MINARA

Learning System

How the agent gets better at recurring tasks over time

Minara Agent ships a learning loop that records successful tool sequences and surfaces them as suggestions on future turns. Unlike model fine-tuning, this is all SQLite rows. No training job, no model update, no offline pipeline. This page explains the pieces and how they cooperate with the skill system.

What "learning" means here. In Minara, "learning" is not fine-tuning or weight updates. The model stays the same. What changes is what the agent retrieves from SQLite before each turn: a library of {tool_name, args} sequences that worked, free-text guidance notes, and structured methodologies. A new turn that looks like a past successful one gets the past sequence as a suggestion. That's it. The design trades sophistication for auditability: every "learned" behavior is a row you can read, edit, or delete, and no behavior persists that the operator can't inspect.

See this in use: Features → Self-Improving covers the user-facing surface — how you nudge the agent into saving a lesson and how those lessons show up in later sessions.

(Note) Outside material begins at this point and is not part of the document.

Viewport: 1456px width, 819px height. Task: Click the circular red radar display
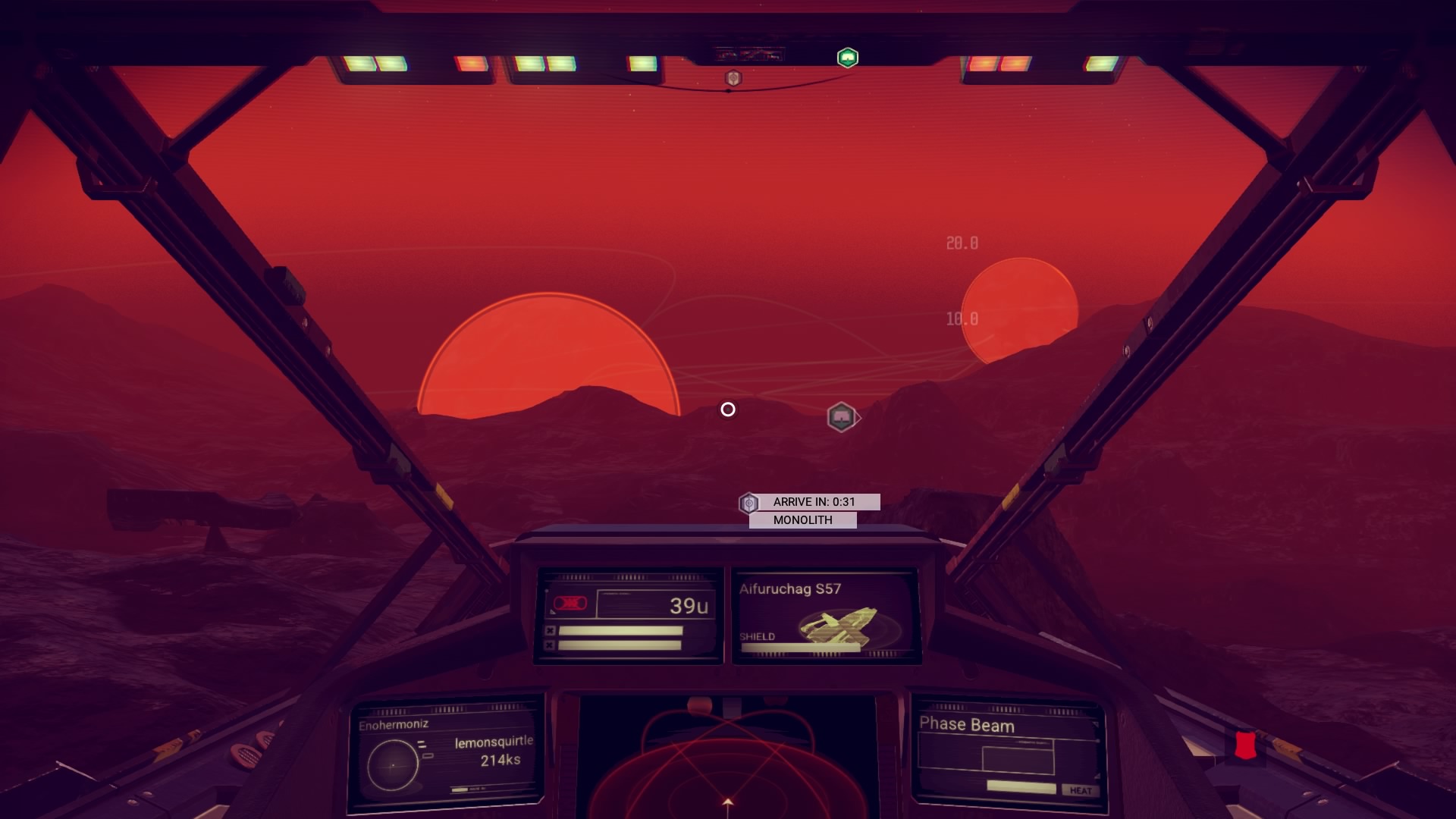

For the parallel decision-reflection loop (two-stage LLM classification of whether a specific skill call was right or wrong, scoped per role), see Role Memory. That system runs alongside this one and answers a different question: not "how did I succeed" but "was this specific decision correct, and why".

What gets learned

Three distinct artifacts live in the learnings table (and its sister tables under apps/agent/src/learning/):

  1. Tool sequences. An ordered list of {tool_name, args} pairs the agent successfully ran to accomplish a task. Recorded when the agent explicitly calls skill_learn at the end of a turn.
  2. Guidance notes. Short free-text blurbs like "for Polymarket prices, use web_extract on the specific market URL. The API rate-limits at 10 rpm." These ride alongside tool sequences.
  3. Methodologies. Structured multi-step plans with success criteria, stored by learning/structured-methodology.ts. Used for deep-research workflows where a plain tool sequence isn't expressive enough.

The feedback loop

learning-system diagram

review-engine

learning/review-engine.ts is a lightweight LLM pass that runs at the end of a turn (via review-engine-hook.ts installed in app.ts). It:

  1. Inspects the turn's tool call sequence.
  2. Filters out turns with fewer than N calls or obvious failures.
  3. Calls a cheap model (the fast tier) with a structured prompt asking "was this task completed? how novel? how reusable?"
  4. Emits a ReviewResult with {score, summary, suggested_trigger, suggested_tool_sequence}.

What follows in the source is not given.